Erin could not make the trip with the kids from Hawaii to Georgia last week. But Blackmon was able to get to Fort Benning. The commander was scheduled to be stateside and diverted his schedule so that he could be at the graduation, the first one he has attended since he graduated 14 years ago. It was important, Blackmon said, for several reasons.
“First, I knew Erin could not get there on short notice,” Blackmon said. “My wife, Lisa, talked to her and she was weighing, ‘Do we get braces for one of the kids or go to graduation?’ I said, ‘Go get the braces, and I will be there.’ It was also important for me and our military family that I be there.”
While Erin and the kids were not there, her parents who live in Arkansas did make the trip. When Mortensen made the decision to go from Reserve status to active duty, his attorney father-in-law, John Osborn, objected.
“My concern was about the family and knowing that he could be deployed to hotspots like Afghanistan,” Osborn said.

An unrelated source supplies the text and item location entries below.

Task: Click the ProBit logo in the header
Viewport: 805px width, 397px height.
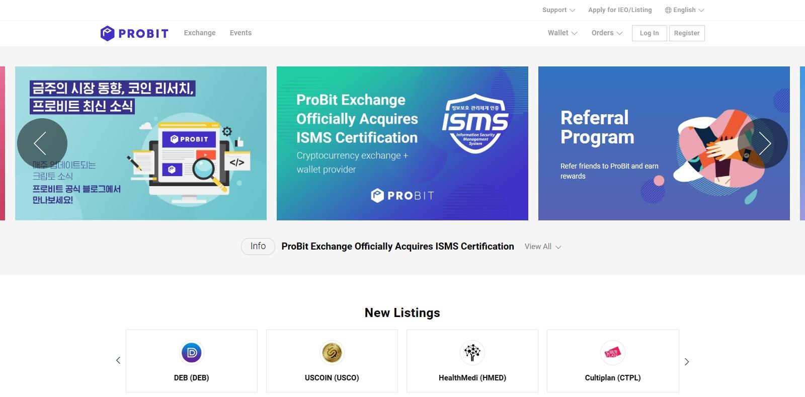Action: pyautogui.click(x=134, y=33)
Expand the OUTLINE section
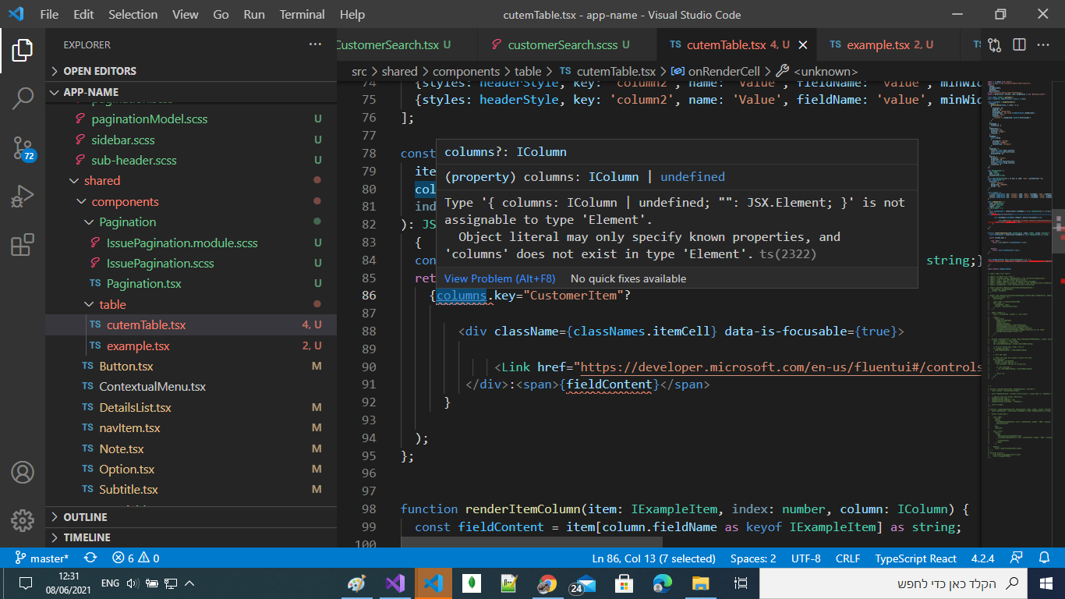 click(x=85, y=517)
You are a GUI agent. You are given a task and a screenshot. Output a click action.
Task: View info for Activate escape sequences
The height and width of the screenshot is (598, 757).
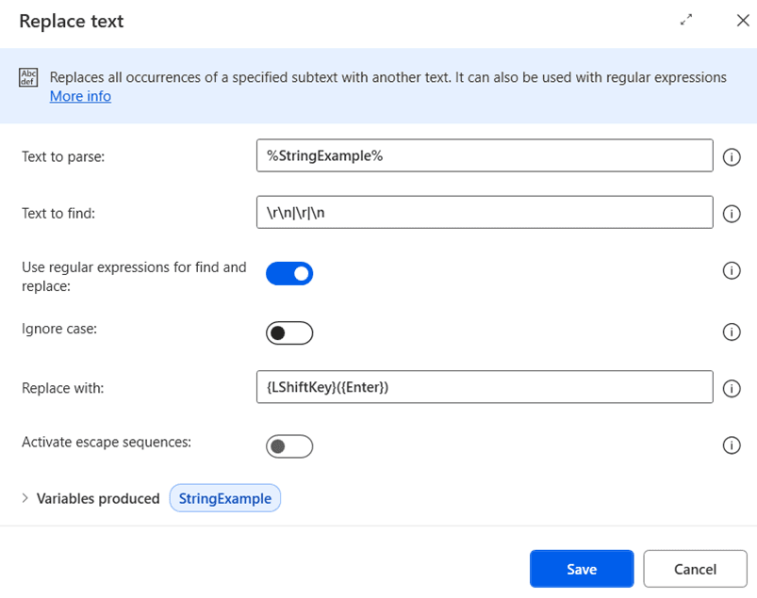(731, 445)
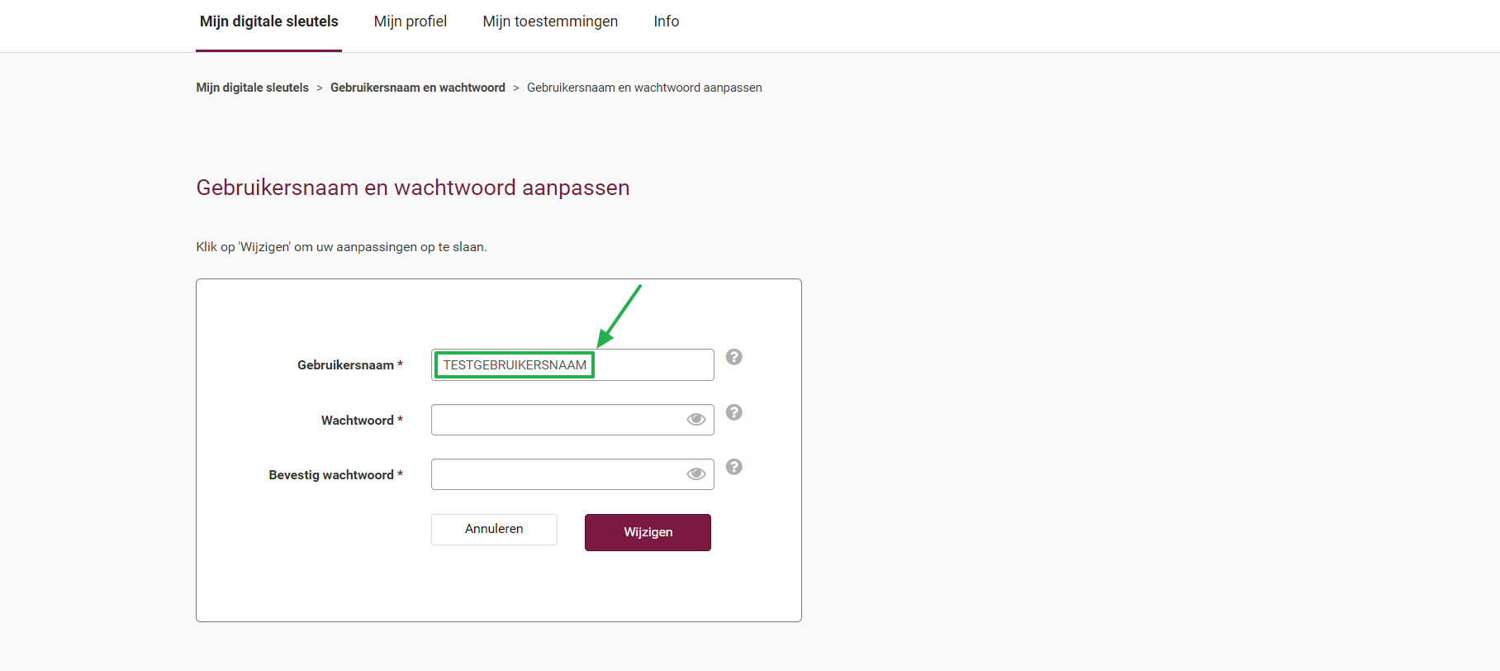Screen dimensions: 1500x671
Task: Go to Mijn digitale sleutels tab
Action: [x=268, y=21]
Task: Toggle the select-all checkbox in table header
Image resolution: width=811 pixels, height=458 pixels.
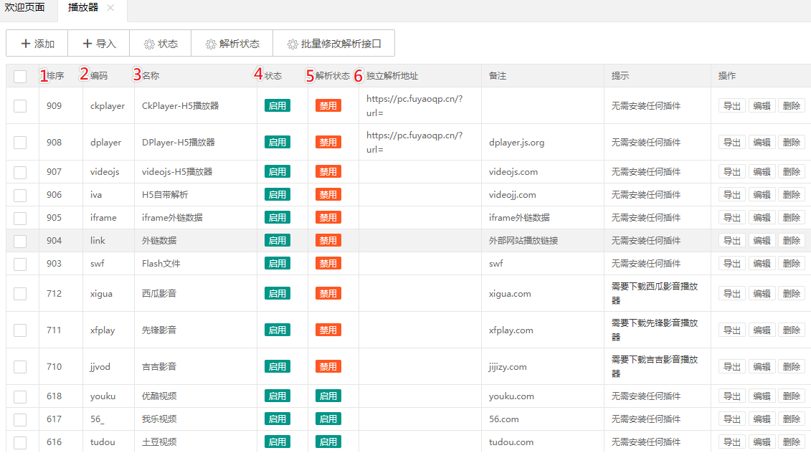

When it came time to pin the Ranger tab on Mortensen, the chaplain turned to his father-in-law, a man who has filled the role of father since Mortensen’s dad died seven years ago.
“I call him Dad,” Mortensen said.
By the time he reached the pit next to Victory Pond, Osborn had made an about-face on his initial concerns about his son-in-law’s decision to go active duty.
“I was blown away because I was so proud of him,” Osborn said. “This has turned into a good thing for Ryan, Erin and the family. His first duty station was Hawaii. It really has worked out so well. And I could not be prouder of him.”
Now, Mortensen looks at a very different future than the one he signed up for several years ago. Blackmon knows that his days with Mortensen in his unit are probably numbered because his chaplain will likely be in demand.
“He is in a very small group right now — Ranger chaplains,” Blackmon said. “I am going to lose him at some point, I know that and I am OK with that. Special Forces, the Ranger community, SOCOM (Special Operations Command), they are going to come looking for him. I knew that going in, but this is an investment in the Army.”
All Mortensen can do is soak it all in. Now he has “my Ranger tab to go with my Jesus tab.”
“This is an amazing, eclectic life I have lived,” he said. “Can you believe it? I earned the Ranger tab.”
Now, Mortensen must put his new distinction and the experiences it took to earn it to use.
“If I have the opportunity to use this tab to show the love of Christ and his mercy and giving people hope,” Mortensen said, “I am excited about that.”